Saturday, April 29, 2023

Daily Luther Sermon Quote - And Ye Now Have Sorrow

 



Link to Luther's Jubilate Sermon

"And ye now have sorrow, but I will see you again, and your heart shall rejoice, and your joy no man taketh from you."

27. All this David has described in a Psalm in a most masterly and beautiful manner, when he says in Psalm 30: 1-8: "I will extol thee, 0 Jehovah, for thou hast raised me up, and hast not made my foes to rejoice over me. 0 Jehovah, my God: I cried unto thee and thou hast healed me. 0 Jehovah, thou hast brought up my soul from Sheol, thou hast kept me alive, that I should not go down to the pit. Sing praise unto Jehovah, 0 ye saints of his, and give thanks to his holy memorial name for his anger is but for a moment; his favor is for a lifetime; weeping may tarry for the night, but joy cometh in the morning. As for me, I said in my prosperity, I shall never be moved. Thou, Jehovah, of thy favor hadst made my mountain to stand strong: thou didst hide thy face; I was troubled. I cried to Thee, 0 Jehovah; and unto Jehovah I made supplication." Where is now the man who just said: "I shall never be moved?" Well, he replies, when thou, Jehovah, of thy favor didst make my mountains to stand strong, then I spoke thus. "But when thou didst hide thy face, I was troubled," I fell. If Christ were continually with us, I really believe we would never be afraid; but since he occasionally departs from us we must therefore at times be afraid.

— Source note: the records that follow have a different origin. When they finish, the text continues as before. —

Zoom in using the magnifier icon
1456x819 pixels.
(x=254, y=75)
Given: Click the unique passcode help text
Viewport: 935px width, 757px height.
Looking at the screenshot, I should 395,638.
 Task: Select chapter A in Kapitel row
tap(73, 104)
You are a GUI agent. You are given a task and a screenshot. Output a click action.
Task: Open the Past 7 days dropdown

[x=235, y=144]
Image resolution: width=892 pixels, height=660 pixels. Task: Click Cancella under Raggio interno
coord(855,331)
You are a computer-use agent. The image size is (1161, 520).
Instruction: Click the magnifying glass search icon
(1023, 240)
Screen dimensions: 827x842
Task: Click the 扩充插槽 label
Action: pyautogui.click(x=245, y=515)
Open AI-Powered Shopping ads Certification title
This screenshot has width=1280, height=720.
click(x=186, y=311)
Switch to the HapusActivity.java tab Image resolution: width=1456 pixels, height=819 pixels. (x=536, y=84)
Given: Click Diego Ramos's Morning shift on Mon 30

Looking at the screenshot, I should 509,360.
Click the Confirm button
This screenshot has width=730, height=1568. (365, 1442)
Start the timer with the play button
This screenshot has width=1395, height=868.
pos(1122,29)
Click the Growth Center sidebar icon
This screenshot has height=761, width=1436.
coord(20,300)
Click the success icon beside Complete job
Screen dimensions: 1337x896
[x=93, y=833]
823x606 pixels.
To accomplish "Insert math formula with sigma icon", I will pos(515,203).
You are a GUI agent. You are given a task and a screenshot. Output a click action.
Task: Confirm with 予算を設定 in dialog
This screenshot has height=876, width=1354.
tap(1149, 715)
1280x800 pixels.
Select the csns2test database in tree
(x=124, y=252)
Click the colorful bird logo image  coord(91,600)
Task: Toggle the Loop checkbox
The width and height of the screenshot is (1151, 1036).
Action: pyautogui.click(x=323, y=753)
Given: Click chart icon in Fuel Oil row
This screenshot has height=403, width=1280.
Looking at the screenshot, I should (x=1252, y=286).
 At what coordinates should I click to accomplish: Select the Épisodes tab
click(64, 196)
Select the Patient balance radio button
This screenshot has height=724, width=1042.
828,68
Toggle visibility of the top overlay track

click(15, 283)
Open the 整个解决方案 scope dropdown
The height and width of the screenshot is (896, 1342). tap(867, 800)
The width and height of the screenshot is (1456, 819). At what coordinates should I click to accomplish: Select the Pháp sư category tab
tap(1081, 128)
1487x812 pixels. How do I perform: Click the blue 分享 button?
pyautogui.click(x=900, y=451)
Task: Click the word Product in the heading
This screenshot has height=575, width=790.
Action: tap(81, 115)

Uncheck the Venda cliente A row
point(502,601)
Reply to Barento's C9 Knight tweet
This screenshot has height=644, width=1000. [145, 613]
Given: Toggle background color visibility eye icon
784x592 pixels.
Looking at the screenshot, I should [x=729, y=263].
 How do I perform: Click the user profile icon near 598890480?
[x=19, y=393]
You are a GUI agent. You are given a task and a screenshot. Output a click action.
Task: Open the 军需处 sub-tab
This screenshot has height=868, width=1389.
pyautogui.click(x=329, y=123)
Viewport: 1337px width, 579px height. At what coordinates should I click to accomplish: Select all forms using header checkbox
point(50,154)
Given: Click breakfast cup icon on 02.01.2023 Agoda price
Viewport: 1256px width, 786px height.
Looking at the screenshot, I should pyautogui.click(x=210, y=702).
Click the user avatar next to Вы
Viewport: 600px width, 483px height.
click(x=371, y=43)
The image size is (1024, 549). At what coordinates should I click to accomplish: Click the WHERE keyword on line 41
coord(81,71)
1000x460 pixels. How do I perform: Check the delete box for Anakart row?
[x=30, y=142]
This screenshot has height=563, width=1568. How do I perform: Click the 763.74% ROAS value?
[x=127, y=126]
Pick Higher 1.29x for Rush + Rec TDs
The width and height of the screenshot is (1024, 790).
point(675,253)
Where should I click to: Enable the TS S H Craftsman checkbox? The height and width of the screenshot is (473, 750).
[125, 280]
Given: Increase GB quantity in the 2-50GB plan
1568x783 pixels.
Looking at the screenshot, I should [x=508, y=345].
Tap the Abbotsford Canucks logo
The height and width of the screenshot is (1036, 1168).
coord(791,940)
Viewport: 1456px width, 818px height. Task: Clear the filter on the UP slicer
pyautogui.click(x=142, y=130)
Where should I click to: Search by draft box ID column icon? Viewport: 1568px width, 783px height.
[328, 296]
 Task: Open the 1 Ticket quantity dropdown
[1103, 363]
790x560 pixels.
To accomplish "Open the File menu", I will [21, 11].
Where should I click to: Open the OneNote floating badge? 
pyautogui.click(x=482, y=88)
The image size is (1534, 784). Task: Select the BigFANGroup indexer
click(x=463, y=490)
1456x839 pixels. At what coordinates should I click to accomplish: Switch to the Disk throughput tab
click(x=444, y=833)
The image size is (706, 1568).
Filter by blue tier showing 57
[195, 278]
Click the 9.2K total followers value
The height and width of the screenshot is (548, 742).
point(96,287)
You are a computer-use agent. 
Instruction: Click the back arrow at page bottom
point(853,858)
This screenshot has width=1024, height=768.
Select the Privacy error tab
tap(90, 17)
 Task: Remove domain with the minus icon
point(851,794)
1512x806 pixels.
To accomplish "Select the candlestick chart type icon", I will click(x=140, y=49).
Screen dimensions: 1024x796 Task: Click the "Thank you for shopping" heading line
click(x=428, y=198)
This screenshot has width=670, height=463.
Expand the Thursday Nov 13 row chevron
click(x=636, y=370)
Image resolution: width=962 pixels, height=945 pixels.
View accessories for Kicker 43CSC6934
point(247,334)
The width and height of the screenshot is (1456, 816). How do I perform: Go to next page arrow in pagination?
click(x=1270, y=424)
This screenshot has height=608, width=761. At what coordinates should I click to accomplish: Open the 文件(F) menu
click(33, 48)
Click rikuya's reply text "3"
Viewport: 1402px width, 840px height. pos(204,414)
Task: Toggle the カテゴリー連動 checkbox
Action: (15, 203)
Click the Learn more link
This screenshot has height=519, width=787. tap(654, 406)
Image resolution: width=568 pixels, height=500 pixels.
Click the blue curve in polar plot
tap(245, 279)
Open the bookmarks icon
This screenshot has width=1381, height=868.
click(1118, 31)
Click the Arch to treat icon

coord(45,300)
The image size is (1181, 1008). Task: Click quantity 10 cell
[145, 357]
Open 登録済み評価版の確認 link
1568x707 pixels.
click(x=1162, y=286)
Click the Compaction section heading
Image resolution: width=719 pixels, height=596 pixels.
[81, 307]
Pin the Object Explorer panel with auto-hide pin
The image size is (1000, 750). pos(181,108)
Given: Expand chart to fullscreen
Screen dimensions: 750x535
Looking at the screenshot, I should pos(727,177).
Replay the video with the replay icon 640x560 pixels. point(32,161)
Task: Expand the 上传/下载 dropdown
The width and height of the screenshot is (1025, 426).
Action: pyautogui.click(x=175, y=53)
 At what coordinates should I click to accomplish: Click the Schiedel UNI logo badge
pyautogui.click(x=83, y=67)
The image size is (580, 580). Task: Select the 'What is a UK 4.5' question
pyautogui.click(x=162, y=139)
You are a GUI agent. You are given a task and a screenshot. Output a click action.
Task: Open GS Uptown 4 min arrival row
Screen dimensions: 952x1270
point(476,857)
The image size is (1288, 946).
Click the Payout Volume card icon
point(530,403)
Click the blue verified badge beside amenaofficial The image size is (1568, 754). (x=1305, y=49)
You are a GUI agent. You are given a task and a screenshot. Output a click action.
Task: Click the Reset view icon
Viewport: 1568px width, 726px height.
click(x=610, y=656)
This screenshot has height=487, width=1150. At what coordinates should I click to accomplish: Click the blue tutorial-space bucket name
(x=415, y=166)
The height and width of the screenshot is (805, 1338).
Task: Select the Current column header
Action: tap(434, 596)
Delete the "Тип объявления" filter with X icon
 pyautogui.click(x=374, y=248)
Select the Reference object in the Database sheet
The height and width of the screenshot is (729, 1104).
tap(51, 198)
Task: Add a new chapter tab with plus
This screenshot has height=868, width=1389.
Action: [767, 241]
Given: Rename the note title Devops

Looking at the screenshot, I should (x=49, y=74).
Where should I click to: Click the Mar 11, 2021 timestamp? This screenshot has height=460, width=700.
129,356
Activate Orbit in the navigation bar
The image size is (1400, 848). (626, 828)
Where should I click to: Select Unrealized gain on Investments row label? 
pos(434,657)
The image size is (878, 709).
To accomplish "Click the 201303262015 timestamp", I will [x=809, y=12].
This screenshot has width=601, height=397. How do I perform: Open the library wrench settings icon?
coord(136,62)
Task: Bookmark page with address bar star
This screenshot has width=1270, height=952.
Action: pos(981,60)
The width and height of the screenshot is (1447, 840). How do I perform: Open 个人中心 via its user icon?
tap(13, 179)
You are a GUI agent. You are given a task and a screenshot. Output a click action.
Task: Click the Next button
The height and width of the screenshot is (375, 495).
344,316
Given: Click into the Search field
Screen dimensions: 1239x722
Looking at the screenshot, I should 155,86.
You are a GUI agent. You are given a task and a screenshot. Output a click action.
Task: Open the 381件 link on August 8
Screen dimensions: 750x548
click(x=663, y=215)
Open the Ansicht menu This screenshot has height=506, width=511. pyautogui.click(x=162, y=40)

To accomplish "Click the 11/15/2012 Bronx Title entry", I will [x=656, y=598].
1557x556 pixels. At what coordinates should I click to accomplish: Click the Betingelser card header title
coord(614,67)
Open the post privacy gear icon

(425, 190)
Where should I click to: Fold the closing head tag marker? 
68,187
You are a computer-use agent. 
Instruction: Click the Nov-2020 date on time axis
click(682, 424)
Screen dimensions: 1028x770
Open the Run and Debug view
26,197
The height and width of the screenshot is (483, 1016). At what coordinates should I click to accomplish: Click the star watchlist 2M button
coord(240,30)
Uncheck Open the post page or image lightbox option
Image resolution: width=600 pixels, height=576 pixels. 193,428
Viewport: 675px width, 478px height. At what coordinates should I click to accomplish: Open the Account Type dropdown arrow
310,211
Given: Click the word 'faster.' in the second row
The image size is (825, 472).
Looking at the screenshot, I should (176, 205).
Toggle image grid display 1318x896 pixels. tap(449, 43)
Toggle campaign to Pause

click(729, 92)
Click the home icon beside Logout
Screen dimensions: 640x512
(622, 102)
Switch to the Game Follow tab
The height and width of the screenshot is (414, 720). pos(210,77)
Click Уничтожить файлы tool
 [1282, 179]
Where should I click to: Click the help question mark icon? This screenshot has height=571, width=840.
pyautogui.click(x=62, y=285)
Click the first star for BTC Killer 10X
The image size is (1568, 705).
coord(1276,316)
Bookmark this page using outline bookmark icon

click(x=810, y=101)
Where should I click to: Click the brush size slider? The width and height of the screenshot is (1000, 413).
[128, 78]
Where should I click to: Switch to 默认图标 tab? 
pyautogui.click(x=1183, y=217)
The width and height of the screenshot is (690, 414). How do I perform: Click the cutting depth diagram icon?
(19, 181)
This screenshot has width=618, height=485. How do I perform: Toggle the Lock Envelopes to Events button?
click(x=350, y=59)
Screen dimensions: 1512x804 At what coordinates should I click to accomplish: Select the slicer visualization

28. In this Psalm is beautifully portrayed to us how to recognize and experience a good conscience, for here David considers the whole world as a drop, and is not the least afraid of it, even though it should storm and rage against him, for he has the Lord with him. He has made his mountain to stand strong, but when he fell and the Lord hid his face from him, then he was afraid. Then were heart, courage, and mountain gone. Then was he afraid of a driven leaf, who before was not afraid of the whole world, as he also says in another Psalm unto the Lord: "Yea, though I walk through the valley of the shadow of death, I will fear no evil, for thou art with me; thy rod and thy staff they comfort me." Psalm 23:4. Likewise in Psalm 3:6 he says: "I will not be afraid of ten thousands of the people that have set themselves against me round about." Passages like these can be multiplied in the Psalms, all of which show how an upright good conscience stands, namely; when God is with it, it is courageous and brave, but when God has departed, it is fearful and terrified.